A long time ago, dkmarsh kindly posted this neat little AppleScript that copies the URL of your current Safari page to your clipboard...


Today, out of the blue, the script stopped running, with this cryptic entry in Consolebeing my only indication of why.

I invoke the script with a Butler hotkey, so I immediately suspected it as the culprit, but all my other scripts ran as expected.

I then began experimenting by recompiling the script and saving it to my scripts menu, but with the same unexplained non-fuctionality.

Next, since both failed instances were invoked via "3rd parties", I tried saving the script as an app, and BINGO!

The first time I tried to run it I got this pop-up, and, indeed, enabling the option (and authenticating) restored my hot key to functionality.

A new wrinkle in Safari 9.1.1, I guess, although I can't guess its purpose.

(Safari's Develop menu can be installed in your menu bar via Safari > Prefs > Advanced > Show Develop menu in menu bar.)

Apple is now allowing users and developers to write AppleScripts in JavaScript as well as AppleScript (seriously, you can now use the Script Editor to type scripts in straight JavaScript, it's pretty cool), but, what one hand giveth, the other hand taketh away.

Allowing AppleScript to control apps using embedded JavaScript potentially presents a security hole; a malicious Web developer could use an embedded JavaScript to wreak all kinds of havok. So, to prevent that, Apple now requires you to explicitly permit JavaScript to control apps.

Thanks for explaining the new feature and its attendant back door, tacit.

But how do the two options offerred

1. Allow JavaScript from Smart Search Field
2. Allow JavaScript from Apple Events

fit into the picture?

Edit: And how on Earth am I supposed to know whether any script incorporates it?

Edit 2: And in selecting the "Allow...." option haven't I opened my own back door?

Actually, with the installation of JavaScript OSA, scripting Apple Events in JavaScript has been possible for years.

Beyond that, the do JavaScript command has been a part of Safari's AppleScript library since Safari 2, so the potential security hole has been around a long time.

Edit: It's not clear to me whether other applications can send Apple Events to Safari invoking JavaScript commands. If so, that obviously represents a much bigger vulnerability...

Allow JavaScript from Apple Events [edit: in the context of this particular script] basically means "allow AppleScripts to invoke Safari's do JavaScript command."

How does Allow JavaScript from Smart Search Field fit into the picture?

Under any circumstances, though, the newly implemented "protection" is practically useless as far as I can tell, because having allowed your script to run has apparently enabled ALL such scripts.

To be effective, "Allow JavaScript...." needs to maintain a menu of allowed scripts and question new ones.

Edit: Allow JavaScript from Smart Search Field apparently means (literally) Allow JavaScript in Smart Search Field.

Well, you could always enable the setting, run the script, and then disable it again. In fact, it might be possible to write an Applescript script which does exactly that! (Although such a script would itself require authorization via System Preferences -> Security -> Privacy -> Accessibility...)

I've already thought of the enabling/disabling routine, but this is OS X, and security shouldn't be that cumbersome even if I hot key the task in System Prefs > Keyboard > Shortcuts > App Shortcuts. Apple really and surprisingly dropped the ball on this one...didn't think the problem through to its logical end.

I haven't got anywhere near enough facility with AppleScript to write the one you've suggested.

I've submitted a "feature enhancement" request to Apple, and in the meantime I'll just run in accessible mode as I've been doing for years.

I just want to point out your "feature enhancement" involves a Developer Menu item, the Developer Menu is not enabled by default, therefore only a very small number of users are even aware of the Developer Menu's existence, an even smaller number have it enabled, and of that number only a vanishingly small number have any idea of its significance one way or another. I suspect Apple would be happy to drop the options entirely if it weren't for their desire to support developers. Maybe to an unpublished preference item.

I get your point, but Apple did go to the trouble of coding in the option, and if they feel that it's necessary they ought to get it right.

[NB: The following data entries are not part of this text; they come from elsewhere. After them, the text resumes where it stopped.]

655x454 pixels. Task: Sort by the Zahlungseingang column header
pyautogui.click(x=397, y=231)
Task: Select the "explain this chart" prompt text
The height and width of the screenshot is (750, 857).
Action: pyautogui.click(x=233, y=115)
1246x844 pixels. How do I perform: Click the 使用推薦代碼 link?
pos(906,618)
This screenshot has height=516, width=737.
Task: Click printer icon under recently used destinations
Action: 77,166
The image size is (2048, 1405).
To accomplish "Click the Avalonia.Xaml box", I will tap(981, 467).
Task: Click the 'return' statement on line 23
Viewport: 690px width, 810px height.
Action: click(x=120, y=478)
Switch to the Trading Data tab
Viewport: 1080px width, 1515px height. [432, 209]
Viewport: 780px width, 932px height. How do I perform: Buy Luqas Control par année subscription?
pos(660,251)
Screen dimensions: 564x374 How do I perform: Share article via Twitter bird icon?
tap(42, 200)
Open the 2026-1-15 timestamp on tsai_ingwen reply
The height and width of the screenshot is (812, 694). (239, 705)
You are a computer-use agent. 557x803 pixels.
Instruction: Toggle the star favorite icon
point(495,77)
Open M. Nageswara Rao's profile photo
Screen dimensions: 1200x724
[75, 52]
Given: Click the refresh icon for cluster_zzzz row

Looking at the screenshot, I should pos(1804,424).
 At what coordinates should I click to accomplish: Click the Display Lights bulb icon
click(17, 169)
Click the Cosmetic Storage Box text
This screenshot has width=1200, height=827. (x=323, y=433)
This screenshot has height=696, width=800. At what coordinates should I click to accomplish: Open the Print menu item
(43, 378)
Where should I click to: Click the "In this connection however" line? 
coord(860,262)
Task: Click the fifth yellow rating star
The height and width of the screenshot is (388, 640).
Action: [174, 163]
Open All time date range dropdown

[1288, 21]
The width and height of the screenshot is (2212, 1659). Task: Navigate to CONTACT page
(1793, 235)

And maybe we're talking about a necessary security feature that's just been misplaced.

I'm not sure what you meant by "Maybe to an unpublished preference item."

Poor choice of words on my part, I should have said undocumented instead of unpublished. For example Koingo Software's MacPilot contains some 1,200 hidden and/or not obviously documented preference settings for OS X and the Apple apps. It is amazing how much customization is possible without hacking any software. I could spend weeks perusing the various developer documents and find some of the hidden options but it is far easier to simply launch MacPilot.

DISCLAIMER: I have no pecuniary or other relationship with Koingo Software other than being a satisfied customer of some of their products.

Thanks for the clarification.

It seems to me, though, that undocumented security isn't a whole lot better than none at all.

I'd suggest moving the option to Preferences > Security. (The JavaScript option we're discussing doesn't even appear to me to have anything to do with development; I'm not sure about the other one.)